Gestern trat in Brüssel der EU-Lebensmittelausschuss zu einer Krisensitzung zusammen. Dabei sollte es in erster Linie um genaue Information und Aufklärung gehen. Verbraucherschutzkommissar David Byrne hatte zuvor die Mitgliedsländer der EU und die Industrie zur Zusammenarbeit aufgerufen, «um den schwarzen Schafen das Handwerk zu legen». Handelsbeschränkungen stünden derzeit aber nicht zur Debatte. Im schlimmsten Falle könnte die EU-Kommission veranlassen, bestimmte Lebensmittel vorübergehend vom Markt zu nehmen, wenn die Gesundheit des Verbrauchers in Gefahr ist. MPA (Medroxy-Progesteron-Azetat) gilt in geringen Dosierungen nicht als lebensbedrohlich. Außerdem gehen EU-Lebensmittelexperten davon aus, dass die verseuchten Lebensmittel schon lange konsumiert sind.

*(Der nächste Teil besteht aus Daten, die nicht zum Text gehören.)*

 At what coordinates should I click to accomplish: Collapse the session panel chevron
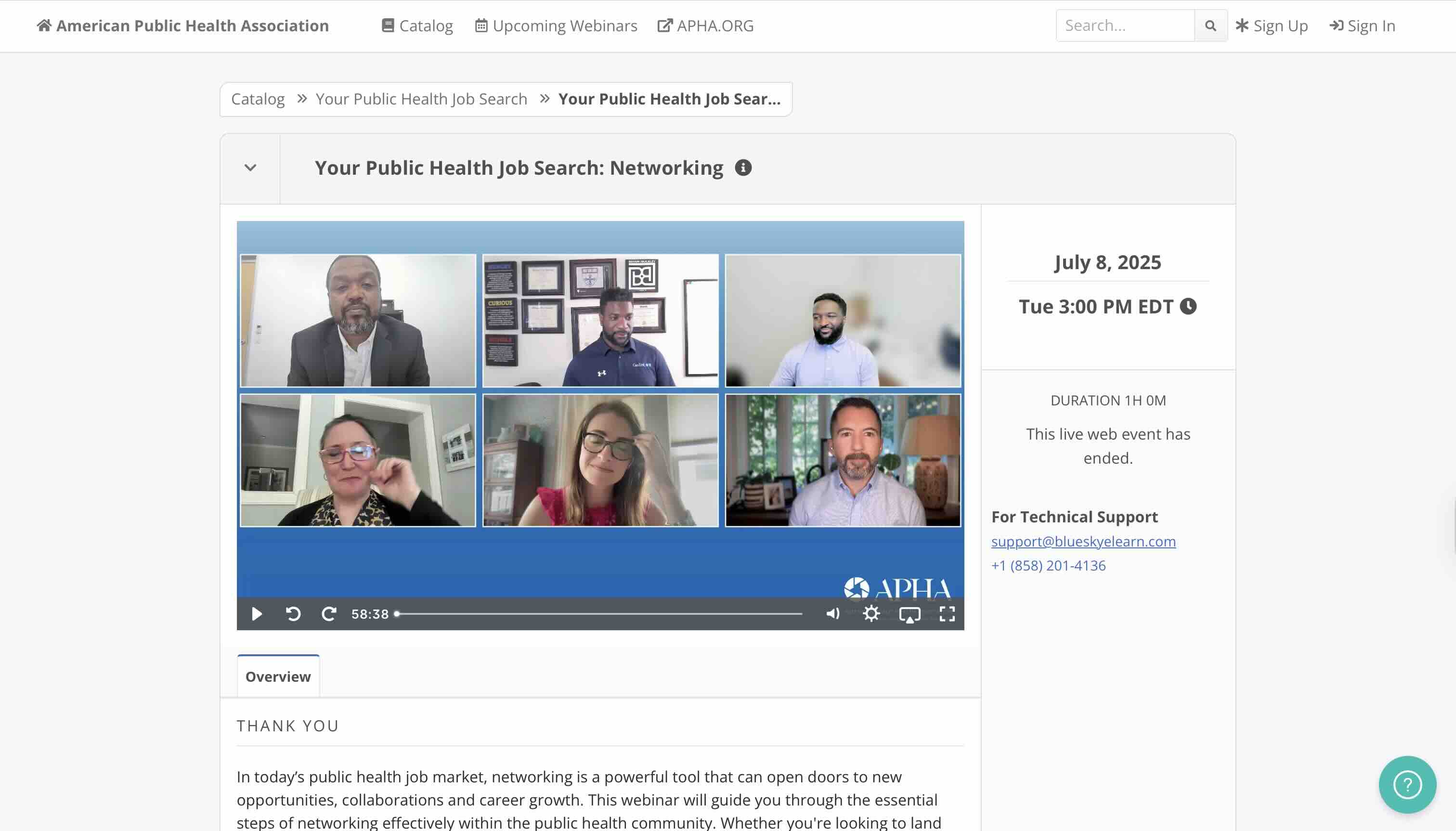coord(250,169)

Die EU-Kommission arbeitet derzeit an dem Entwurf für eine Verordnung, der zufolge Brüssel gegen einzelne Staaten vorgehen kann, die ihre Lebensmittel- und Futtermittelindustrie nicht ausreichend kontrollieren. Der Entwurf soll Ende des Jahres vorgelegt werden. Da er von den Mitgliedsstaaten mit qualifizierter Mehrheit beschlossen werden muss, gelten die Aussichten für ein solches Gesetz jedoch als gering.
Von dem MPA-Skandal betroffen sind nach bisherigen Erkenntnissen Belgien, die Niederlande, Deutschland, Italien und Spanien. Der Skandal hatte Kreise gezogen, nachdem aus den Niederlanden 7500 MPA-verseuchte Schweine nach Deutschland exportiert worden waren. Die niederländischen Mastbetriebe hatten die Tiere mit Mischfutter gemästet, dem Glukosesirup von Bioland beigemischt war.
MPA ist in den USA und in Australien als Leistungsförderer in der Tiermast zugelassen. In der Europäischen Union ist es als Futterzusatz verboten.